[Source records]
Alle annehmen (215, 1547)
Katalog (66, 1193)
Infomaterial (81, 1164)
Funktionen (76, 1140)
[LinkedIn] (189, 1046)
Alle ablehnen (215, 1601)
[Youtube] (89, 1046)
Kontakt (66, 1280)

#### TO DO:
Output nothing but the lines from the one that contains "Funktionen (76, 1140)" through the final line of the entries above, exactly as they appear.

#### RESPONSE TO THE EXERCISE:
Funktionen (76, 1140)
[LinkedIn] (189, 1046)
Alle ablehnen (215, 1601)
[Youtube] (89, 1046)
Kontakt (66, 1280)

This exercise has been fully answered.